This post includes important comments to the following LAB:

https://github.com/sbezo/linux-network-lab-2025.git

Motivation

It is more common to build IPSec on commercial products of known vendors. It is very well documented and almost no surprises here. And You have a support of course;).

But OpenSource is something different, and I wanted to test it…

It is interesting fact, that it is quite difficult to find such complete configuration for IPSec on Linux. I have found just partial configurations, or just IPSec with secret authentication, or mostly broken configurations. So I decided to build this complete LAB with demonstrable end-to-end connectivity.
I’d like to provide something ‘independent’ so no specific lab frameworks. The only prerequisite is docker.

I hope this is also very good start point for further investigation.

Technology stack

There are more frameworks for IPSec and networking handling in Linux of course. This time I choose:

  • LibreSwan for IPSec
  • FRR for Linux routing

Regarding IPSec I chose:

  • modern ‘route based’ VPN with VTI - Virtual Tunnel Interface
  • Authentication based on RSA Certificates
  • BGP over IPSec is used to control routing between sites
  • IKEv2 as control protocol for IPSec

Wrapping it to Docker

The most sexy part for me is a possibility to spin up whole LAB by simple docker compose up. It is still like a magic for me - who built labs for decades with physical HW and then hypervisors and different simulators looks like miracle. But speed and lightness of containerization technology is absolutely amazing.

There are only 4 important steps in whole LAB:

  1. Clone repository
  2. Create certificates (only once needed)
  3. Spin up docker containers
  4. Push whole configuration (linux + FRR) by one script

Now it is possible to play with configuration files of LibreSwan. After any change ipsec restart is needed. Or with FRR configuration. And magic comes when you want to return to beginning for any reason. You can just run docker compose down and start from scratch with new LAB. Within few second you have fresh new LAB ready.

Certificates

Certificates part was quite surprisingly most tricky for me.

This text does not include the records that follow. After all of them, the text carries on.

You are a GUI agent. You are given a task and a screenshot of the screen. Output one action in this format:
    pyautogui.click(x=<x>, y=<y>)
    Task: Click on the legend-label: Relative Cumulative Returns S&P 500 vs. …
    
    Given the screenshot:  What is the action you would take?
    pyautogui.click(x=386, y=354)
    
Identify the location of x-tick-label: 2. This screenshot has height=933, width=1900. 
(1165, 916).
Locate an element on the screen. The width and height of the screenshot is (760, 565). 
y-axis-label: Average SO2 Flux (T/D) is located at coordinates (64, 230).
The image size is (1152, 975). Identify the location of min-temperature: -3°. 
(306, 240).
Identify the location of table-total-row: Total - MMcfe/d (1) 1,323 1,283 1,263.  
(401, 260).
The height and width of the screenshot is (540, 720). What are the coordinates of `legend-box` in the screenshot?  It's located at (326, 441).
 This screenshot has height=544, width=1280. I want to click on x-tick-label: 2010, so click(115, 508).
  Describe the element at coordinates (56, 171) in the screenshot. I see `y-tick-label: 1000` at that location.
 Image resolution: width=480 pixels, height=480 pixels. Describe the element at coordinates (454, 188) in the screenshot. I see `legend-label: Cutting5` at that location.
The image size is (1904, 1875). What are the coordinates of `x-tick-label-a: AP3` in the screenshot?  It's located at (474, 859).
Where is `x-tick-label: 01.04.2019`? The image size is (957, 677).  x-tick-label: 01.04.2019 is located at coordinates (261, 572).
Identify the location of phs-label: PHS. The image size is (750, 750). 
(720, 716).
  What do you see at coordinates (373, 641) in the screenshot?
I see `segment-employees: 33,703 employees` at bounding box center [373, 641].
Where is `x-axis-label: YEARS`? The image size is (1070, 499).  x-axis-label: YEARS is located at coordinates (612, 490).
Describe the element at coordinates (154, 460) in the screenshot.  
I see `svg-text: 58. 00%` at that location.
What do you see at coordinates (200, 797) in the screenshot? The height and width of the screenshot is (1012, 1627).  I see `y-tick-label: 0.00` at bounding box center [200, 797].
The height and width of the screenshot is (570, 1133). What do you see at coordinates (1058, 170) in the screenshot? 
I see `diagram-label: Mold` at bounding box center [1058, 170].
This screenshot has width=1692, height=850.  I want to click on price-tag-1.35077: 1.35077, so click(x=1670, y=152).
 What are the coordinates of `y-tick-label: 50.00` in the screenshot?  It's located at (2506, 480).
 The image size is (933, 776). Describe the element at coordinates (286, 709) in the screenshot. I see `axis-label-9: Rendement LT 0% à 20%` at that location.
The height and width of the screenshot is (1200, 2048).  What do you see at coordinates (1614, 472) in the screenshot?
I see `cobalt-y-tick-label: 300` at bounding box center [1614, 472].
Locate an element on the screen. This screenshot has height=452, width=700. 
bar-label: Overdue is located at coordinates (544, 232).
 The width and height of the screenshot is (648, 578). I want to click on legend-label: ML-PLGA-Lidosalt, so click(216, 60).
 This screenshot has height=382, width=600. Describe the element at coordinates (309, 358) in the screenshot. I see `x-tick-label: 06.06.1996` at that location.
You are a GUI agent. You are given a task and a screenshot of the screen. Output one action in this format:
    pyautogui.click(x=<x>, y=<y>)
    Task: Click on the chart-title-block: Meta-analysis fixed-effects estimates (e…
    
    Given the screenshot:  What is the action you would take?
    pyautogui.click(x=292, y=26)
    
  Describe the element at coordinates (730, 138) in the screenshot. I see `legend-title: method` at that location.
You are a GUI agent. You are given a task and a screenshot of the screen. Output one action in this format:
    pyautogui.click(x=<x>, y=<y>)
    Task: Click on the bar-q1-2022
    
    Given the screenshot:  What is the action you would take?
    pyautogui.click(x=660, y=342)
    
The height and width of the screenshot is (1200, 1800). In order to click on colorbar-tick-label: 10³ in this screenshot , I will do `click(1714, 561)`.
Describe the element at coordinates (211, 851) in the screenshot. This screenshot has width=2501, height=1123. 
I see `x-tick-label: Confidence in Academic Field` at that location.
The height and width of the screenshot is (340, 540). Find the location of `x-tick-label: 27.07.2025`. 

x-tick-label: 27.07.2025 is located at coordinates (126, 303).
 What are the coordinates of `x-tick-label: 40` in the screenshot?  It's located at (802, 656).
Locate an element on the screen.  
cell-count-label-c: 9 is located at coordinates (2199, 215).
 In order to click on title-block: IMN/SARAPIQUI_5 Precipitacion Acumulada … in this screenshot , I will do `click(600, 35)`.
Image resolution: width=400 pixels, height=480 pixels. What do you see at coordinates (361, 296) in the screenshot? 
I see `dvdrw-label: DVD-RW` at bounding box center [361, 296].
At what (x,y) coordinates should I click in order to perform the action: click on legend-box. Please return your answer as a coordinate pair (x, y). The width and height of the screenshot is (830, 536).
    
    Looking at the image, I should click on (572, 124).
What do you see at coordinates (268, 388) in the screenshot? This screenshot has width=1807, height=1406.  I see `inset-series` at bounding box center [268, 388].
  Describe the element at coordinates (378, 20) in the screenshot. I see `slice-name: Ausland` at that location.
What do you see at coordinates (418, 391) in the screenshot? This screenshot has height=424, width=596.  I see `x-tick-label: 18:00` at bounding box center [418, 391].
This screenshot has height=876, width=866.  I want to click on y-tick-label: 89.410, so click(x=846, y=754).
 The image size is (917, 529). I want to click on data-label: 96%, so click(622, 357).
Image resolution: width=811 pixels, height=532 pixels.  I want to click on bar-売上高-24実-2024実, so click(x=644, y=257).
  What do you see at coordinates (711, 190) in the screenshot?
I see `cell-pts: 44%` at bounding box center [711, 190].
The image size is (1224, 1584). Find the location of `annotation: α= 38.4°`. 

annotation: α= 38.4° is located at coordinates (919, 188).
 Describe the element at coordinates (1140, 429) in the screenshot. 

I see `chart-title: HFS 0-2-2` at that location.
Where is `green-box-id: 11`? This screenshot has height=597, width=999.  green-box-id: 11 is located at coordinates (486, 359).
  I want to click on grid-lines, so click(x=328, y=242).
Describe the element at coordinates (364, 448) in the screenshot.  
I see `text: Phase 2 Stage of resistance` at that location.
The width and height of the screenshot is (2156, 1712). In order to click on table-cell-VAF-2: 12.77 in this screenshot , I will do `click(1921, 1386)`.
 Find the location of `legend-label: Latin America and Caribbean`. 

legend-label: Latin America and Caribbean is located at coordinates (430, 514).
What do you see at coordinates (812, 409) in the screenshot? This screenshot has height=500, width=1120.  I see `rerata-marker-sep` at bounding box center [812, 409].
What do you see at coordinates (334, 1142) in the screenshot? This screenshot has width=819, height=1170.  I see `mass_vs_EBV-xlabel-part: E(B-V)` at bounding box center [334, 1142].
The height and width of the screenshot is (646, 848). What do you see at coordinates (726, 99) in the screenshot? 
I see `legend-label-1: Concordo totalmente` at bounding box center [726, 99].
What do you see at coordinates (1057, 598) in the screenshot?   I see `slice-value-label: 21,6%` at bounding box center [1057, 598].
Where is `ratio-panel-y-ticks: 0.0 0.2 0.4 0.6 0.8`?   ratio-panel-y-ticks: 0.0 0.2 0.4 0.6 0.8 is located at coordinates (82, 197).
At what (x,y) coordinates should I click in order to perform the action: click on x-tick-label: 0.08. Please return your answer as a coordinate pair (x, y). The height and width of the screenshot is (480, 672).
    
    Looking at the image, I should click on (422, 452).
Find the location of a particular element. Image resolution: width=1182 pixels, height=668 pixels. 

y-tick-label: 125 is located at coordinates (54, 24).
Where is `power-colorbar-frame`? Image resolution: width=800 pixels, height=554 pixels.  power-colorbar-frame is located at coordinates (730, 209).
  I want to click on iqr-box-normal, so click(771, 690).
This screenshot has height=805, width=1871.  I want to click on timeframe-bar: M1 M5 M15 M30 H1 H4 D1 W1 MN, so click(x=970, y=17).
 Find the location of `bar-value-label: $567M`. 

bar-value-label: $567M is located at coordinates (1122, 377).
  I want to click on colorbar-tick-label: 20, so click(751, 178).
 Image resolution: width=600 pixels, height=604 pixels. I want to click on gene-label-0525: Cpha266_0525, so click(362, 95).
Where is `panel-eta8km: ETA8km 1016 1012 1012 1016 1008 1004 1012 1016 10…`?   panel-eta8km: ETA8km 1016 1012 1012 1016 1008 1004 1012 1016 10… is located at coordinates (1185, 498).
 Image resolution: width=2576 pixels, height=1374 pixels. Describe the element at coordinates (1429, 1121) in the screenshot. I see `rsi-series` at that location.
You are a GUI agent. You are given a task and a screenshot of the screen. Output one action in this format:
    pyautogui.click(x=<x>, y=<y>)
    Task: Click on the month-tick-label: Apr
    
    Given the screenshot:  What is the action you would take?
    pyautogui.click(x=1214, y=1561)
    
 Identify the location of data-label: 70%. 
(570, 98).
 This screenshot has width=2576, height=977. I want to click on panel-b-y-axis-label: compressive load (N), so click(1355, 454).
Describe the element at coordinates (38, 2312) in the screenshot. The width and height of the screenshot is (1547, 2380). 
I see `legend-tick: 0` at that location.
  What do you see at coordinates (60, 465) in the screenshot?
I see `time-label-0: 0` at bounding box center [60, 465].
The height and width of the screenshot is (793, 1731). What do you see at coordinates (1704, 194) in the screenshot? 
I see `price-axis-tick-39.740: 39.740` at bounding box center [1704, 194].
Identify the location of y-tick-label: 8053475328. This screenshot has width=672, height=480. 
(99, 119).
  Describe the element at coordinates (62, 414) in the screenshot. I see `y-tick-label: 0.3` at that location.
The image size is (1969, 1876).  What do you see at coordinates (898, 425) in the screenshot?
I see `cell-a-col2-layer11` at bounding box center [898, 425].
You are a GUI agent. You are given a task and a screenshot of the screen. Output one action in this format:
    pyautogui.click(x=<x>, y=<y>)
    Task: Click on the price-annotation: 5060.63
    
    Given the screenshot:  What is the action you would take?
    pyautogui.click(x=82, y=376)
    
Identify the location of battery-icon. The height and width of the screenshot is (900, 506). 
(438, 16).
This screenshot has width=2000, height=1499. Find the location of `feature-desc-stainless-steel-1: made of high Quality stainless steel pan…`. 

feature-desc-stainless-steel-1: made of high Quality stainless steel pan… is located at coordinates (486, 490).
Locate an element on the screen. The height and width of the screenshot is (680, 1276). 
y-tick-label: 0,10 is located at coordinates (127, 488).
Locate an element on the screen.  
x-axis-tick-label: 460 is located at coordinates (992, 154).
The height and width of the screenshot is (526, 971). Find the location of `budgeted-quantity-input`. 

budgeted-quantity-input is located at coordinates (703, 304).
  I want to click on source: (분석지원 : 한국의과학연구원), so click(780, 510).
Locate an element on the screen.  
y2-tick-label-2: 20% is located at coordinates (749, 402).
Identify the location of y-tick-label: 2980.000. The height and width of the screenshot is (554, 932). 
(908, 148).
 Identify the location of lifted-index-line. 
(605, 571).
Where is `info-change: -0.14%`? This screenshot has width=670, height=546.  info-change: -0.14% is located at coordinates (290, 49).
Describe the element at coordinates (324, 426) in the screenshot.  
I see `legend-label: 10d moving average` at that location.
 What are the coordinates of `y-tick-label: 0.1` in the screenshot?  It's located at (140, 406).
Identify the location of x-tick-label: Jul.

1. LibreSwan RSA implementation requires using of SAN (subject Alternative Name) in identity certificates. It didn’t want to work without SAN for me.
Because openssl doesn’t support signing CSR with SAN by default, I had to add some magic parameters during certificate creation.

2. NSS (Network Security Services) library is mandatory for using with LibreSwan. I couldn’t make it work without it. So I had to install, initialize NSS first and then add certificates to NSS database.

So apt-get install libnss3-tools in Dockerfile and

ipsec initnss
pk12util -i /etc/ipsec.d/certs/l2.p12 -d sql:/var/lib/ipsec/nss -K "" -W ""
certutil -M -n "l2.lab" -t "CT,C,C" -d sql:/var/lib/ipsec/nss
certutil -A -n "LabRootCA" -t "CT,C,C" -d sql:/var/lib/ipsec/nss -i /etc/ipsec.d/cacerts/ca.crt

in ipsec configuration file linux_rsa.cfg

Then you can set and check IKE ID identities in LibreSwan configuration file:

leftid="@192.168.0.10"
rightid="@192.168.0.11"

Not sure about other possibilities, like checking SN of certificate, or parameters from FQDN. Documentation is not so clear. I’ll certainly test it later.

3. Certificate files are mapped within docker-compose.yml file

FRR

I played with Bird before, but I wanted to touch also FRR. It is pretty straightforward. Looks like Cisco CLI. And I had even better feeling than Bird.
Interesting is, that FRR itself doesn’t create interfaces (like vti01 in my case). You have to create them in Linux and FRR adopt them. The same for Loopbacks. You can easily switch between linux bash and FRR by vtysh and exit inside docker. Or go directly to it from outside: docker exec -it l2 vtysh.

BGP

BGP part was also very intuitive.

router bgp 65501
 neighbor 10.0.10.2 remote-as 65502
 neighbor 10.0.10.2 ebgp-multihop 255
 neighbor 10.0.10.2 update-source lo
 neighbor 10.0.10.2 timers 5 20
 !
 address-family ipv4 unicast
  network 10.0.1.0/24
  redistribute connected
  neighbor 10.0.10.2 soft-reconfiguration inbound
  neighbor 10.0.10.2 route-map RM-IN in
  neighbor 10.0.10.2 route-map RM-OUT out

The only small catch was, that it doesn’t want to propagate routes without route-maps.

Conclusion

There are probably a lot of things to explain or discuss regarding current setup. This lab is not meant as a full tutorial but as a working foundation. It should give you a ready-to-use base for experimenting and extending IPSec with LibreSwan and BGP on Linux.

My goal is not to explain everything in detail, but provide working solution as a base for further individual exploration. And as this is my personal blog, I commented what I found to be interesting for me;).